An increase in coronal meniscal extrusion, on the other hand, did negatively affect PROMs. The finding that the root integrity did not affect the meniscal extrusion in the coronal plane but the coronal extrusion negatively affects the clinical results might appear like a “paradox.”

To our interpretation, the coronal lateral extrusion indicates a loss of the lateral meniscus function in general. As previous biomechanical studies highlighted the impact of the loss function of the meniscofemoral ligaments [14, 17, 18], even damages to the popliteal fascicle and bruises to the meniscus body might contribute to a meniscal extrusion. On the other hand, the possible integrity of these structures might explain the absence of coronal extrusion even in the case of an absent root healing. Our findings underline the necessity to avoid an extrusion of the meniscus but do not indicate that a root repair solely helps to achieve this important goal. Our findings, instead, may highlight the importance of the different anatomic conditions of the lateral meniscal attachments and their role in stabilizing the lateral meniscus. In fact, the additional attachment of the lateral meniscus through the MFL and the shape of the lateral compartment may be the most important factors as previous biomechanical studies revealed the stabilizing factor of the MFL on the lateral meniscus and knee biomechanics.

The finding stresses the high importance of restoring the meniscus ring and avoiding meniscal extrusion in the coronal plane so that more favorable clinical outcomes may be achieved.

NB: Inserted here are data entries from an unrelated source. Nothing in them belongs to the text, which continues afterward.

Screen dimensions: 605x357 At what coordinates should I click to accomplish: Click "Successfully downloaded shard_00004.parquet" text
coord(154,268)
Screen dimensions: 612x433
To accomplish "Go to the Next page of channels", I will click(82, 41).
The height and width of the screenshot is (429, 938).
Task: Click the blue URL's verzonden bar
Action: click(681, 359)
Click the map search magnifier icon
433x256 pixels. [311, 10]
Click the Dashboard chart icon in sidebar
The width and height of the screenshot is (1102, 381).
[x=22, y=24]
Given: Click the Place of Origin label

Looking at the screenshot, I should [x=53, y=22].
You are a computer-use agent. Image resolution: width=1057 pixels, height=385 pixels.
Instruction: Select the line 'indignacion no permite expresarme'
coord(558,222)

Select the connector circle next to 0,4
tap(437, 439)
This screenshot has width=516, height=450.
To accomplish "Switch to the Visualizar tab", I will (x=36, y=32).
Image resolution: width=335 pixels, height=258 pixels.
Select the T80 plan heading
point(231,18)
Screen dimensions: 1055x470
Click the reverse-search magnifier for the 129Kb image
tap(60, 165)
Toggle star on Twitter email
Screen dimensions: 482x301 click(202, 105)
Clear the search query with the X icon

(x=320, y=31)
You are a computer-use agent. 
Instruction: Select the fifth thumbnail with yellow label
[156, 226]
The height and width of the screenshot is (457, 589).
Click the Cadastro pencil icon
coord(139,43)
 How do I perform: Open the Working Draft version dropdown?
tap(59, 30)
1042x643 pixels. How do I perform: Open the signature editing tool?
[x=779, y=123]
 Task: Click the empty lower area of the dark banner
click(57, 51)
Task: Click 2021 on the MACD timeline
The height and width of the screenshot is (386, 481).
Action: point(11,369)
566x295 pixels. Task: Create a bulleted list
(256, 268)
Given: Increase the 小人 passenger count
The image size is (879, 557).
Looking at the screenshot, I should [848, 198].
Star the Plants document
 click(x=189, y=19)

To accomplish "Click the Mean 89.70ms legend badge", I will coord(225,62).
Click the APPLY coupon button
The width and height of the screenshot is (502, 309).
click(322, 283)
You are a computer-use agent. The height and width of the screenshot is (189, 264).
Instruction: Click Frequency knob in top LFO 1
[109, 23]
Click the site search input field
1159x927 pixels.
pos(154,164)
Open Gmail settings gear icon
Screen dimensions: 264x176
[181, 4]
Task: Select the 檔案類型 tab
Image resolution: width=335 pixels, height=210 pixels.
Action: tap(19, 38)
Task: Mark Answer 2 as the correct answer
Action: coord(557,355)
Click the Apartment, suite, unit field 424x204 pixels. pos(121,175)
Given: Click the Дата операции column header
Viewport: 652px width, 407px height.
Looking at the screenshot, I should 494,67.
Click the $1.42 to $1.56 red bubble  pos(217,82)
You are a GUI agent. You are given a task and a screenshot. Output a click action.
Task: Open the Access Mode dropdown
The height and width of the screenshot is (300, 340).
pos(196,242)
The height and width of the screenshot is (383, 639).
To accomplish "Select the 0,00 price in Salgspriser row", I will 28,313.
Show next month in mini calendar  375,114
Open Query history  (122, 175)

In our study, sagittal meniscal extrusion increased significantly, but this did not affect the clinical outcome. It may be concluded that the sagittal increase in the meniscal extrusion does not negatively affect the meniscus and its capability to contribute against axial load as well as maintain circular hoop tension. The potential positive effect of the MFL and the menisco-popliteal attachment is their contribution toward preventing meniscal extrusion. Even in cases of PLMR repair without healing evidence, they may limit meniscal extrusion, which is in line with the previous findings of Shelbourne et al. [26], who found only a small joint-space narrowing 10 years following PLMR tears left in situ.

However, findings in previous studies indicate that the preservation of the meniscus ring either with the intact meniscal root or the integrity of the MFL might be a relevant factor in order to avoid extrusion. Biomechanical studies describe a reduced negative influence on knee pressure distribution and knee rotational laxity [14, 17]. They indicated an increase in pressure and an increase in the rotational instability only in the case of a complete detachment of both the PLMR and the MFL. The repair of the PLMR seems to be reasonable but its influence on the restoration of the meniscus ring and avoidance of meniscal extrusion should not be overestimated.

Limitations

The most important limitation of this study is the small number of included patients. Therefore, the findings of our study should not be overestimated and should be interpreted cautiously. In addition, the different and individual injury patterns and their necessary repair might influence the clinical results as reported with the PROMs specifically when considering the correlation analyses. The rate of complete or partial healing of the PLMR did not reveal a statistical significant relation with the postoperative meniscal extrusion; however, a bigger cohort might reveal such a relation. The anatomic condition of the lateral meniscus with its additional fixation via the MFL might contribute to the positive postoperative extrusion behavior, but this interpretation could not be verified with our analysis. Therefore, future studies should assess the intraoperative integrity of the MFL more thoroughly to prove or negate our interpretation.

Conclusion

High healing rates of the PLMR and no significant increase in coronal extrusion may be expected following combined PLMR repair and ACL reconstruction. A greater increase in postoperative coronal meniscal extrusion correlates with less favorable clinical results. An increase in sagittal extrusion was observable, but this did not influence the clinical outcome.